Problem requirements. Reproduce the records without any change, beginning at the line that contains "CFMoto (442, 380)" and stopping after the line that contains "Vespinos Series 13 (457, 2297)".
··· Records shown ···
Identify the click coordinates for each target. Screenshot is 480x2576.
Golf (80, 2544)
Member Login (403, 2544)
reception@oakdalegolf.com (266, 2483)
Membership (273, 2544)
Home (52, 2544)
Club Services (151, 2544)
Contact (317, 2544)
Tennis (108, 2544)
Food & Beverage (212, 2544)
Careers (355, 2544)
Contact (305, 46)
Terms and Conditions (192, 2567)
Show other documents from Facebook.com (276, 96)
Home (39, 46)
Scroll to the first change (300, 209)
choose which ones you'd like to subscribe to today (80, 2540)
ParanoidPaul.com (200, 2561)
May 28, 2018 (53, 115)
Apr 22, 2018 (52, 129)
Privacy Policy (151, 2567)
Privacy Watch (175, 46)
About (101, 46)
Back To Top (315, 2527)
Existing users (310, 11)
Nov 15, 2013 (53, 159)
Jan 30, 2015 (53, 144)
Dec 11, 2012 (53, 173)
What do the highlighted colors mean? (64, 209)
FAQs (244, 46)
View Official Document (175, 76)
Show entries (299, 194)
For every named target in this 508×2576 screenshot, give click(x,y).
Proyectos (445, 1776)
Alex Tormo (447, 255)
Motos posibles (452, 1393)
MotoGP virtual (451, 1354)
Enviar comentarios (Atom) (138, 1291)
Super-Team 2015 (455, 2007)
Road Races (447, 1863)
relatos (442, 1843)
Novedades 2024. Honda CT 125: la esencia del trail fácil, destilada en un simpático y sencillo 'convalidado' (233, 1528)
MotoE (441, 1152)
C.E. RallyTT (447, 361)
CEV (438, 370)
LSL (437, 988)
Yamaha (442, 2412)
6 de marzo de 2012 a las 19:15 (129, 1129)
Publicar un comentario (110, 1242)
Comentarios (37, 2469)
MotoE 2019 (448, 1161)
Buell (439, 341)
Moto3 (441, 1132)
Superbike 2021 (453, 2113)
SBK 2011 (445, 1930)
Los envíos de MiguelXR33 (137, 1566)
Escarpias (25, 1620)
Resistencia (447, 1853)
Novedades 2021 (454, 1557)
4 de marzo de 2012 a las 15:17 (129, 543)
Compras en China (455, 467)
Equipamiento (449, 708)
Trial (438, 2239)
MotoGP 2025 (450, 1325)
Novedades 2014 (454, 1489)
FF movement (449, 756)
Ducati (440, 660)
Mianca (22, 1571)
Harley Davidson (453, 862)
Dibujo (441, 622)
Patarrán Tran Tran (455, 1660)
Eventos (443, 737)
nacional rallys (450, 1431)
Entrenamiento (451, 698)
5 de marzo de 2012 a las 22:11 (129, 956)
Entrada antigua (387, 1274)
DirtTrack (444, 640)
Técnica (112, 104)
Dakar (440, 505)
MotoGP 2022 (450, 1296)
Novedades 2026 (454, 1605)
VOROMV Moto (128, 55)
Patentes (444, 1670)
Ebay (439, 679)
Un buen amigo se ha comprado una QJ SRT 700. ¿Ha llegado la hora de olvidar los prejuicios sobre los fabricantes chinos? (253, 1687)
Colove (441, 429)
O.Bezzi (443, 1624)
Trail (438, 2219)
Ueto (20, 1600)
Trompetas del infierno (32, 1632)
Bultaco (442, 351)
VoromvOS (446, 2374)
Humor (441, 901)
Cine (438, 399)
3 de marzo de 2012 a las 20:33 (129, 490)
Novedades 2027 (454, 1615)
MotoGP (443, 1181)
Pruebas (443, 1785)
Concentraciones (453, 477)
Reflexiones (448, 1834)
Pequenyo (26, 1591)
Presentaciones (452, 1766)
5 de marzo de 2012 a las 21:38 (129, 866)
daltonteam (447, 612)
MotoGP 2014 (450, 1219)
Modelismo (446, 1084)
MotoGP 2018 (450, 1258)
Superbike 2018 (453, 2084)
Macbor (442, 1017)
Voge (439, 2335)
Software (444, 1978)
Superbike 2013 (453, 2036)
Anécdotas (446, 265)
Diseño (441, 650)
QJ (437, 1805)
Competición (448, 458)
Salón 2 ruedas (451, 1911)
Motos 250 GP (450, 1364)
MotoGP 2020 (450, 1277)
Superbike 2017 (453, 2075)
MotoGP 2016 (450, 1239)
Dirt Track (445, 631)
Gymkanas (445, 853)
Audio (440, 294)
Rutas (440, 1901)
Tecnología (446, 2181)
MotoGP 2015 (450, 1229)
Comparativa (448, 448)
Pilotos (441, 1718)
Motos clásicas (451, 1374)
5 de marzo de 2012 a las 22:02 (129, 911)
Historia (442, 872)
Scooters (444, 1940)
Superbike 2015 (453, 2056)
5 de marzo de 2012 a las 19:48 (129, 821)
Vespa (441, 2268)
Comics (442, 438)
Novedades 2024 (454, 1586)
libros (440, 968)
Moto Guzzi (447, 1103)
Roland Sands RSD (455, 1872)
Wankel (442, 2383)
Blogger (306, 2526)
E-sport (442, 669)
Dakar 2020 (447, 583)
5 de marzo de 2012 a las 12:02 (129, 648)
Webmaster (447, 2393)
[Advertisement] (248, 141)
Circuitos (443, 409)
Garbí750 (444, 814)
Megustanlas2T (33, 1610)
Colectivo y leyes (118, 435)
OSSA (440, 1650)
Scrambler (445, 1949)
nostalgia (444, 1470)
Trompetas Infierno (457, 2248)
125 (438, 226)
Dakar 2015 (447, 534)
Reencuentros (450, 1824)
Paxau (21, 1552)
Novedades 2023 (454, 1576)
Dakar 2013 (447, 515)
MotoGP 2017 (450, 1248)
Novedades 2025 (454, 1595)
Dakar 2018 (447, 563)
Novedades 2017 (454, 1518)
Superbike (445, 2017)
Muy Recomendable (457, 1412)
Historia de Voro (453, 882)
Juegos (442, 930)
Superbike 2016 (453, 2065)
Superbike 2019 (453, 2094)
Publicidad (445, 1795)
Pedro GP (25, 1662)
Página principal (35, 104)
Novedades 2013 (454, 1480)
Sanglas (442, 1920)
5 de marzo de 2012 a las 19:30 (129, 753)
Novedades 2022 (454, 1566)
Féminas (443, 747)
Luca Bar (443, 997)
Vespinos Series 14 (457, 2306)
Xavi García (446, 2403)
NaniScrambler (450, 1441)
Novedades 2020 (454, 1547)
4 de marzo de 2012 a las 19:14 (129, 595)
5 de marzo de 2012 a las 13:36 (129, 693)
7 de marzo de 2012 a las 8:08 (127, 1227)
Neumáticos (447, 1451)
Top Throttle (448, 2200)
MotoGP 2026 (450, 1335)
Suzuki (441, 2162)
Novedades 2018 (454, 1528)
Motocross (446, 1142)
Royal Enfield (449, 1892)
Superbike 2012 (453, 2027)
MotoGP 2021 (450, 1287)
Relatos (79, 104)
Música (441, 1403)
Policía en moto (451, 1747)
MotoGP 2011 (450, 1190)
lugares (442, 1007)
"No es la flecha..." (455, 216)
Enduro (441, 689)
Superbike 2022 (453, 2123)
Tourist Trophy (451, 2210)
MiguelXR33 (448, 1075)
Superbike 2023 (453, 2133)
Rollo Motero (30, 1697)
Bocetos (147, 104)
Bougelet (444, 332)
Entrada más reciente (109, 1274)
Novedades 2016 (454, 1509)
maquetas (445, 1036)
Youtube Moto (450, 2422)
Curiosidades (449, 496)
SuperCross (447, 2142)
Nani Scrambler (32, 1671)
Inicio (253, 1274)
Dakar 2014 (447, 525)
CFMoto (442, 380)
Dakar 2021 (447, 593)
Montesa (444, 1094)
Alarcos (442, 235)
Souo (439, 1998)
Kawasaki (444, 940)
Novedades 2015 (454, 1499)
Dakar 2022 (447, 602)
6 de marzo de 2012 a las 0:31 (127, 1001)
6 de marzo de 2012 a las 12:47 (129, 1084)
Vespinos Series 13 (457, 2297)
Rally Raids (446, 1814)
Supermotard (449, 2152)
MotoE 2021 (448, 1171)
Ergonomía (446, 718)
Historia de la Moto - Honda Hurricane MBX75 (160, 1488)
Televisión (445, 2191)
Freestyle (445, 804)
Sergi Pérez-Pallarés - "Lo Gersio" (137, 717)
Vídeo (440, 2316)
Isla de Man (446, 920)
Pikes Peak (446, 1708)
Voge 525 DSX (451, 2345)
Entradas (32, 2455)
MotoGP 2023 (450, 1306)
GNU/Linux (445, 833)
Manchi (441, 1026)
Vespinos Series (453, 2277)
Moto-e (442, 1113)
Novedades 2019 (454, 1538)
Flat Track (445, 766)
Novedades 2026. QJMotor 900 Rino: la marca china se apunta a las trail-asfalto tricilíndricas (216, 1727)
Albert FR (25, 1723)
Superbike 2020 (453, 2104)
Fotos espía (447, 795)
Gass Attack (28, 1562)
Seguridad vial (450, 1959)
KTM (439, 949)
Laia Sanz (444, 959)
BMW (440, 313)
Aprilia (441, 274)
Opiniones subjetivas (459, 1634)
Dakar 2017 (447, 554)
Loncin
···
Correct response.
CFMoto (442, 380)
Dakar 2021 (447, 593)
Montesa (444, 1094)
Alarcos (442, 235)
Souo (439, 1998)
Kawasaki (444, 940)
Novedades 2015 (454, 1499)
Dakar 2022 (447, 602)
6 de marzo de 2012 a las 0:31 (127, 1001)
6 de marzo de 2012 a las 12:47 (129, 1084)
Vespinos Series 13 (457, 2297)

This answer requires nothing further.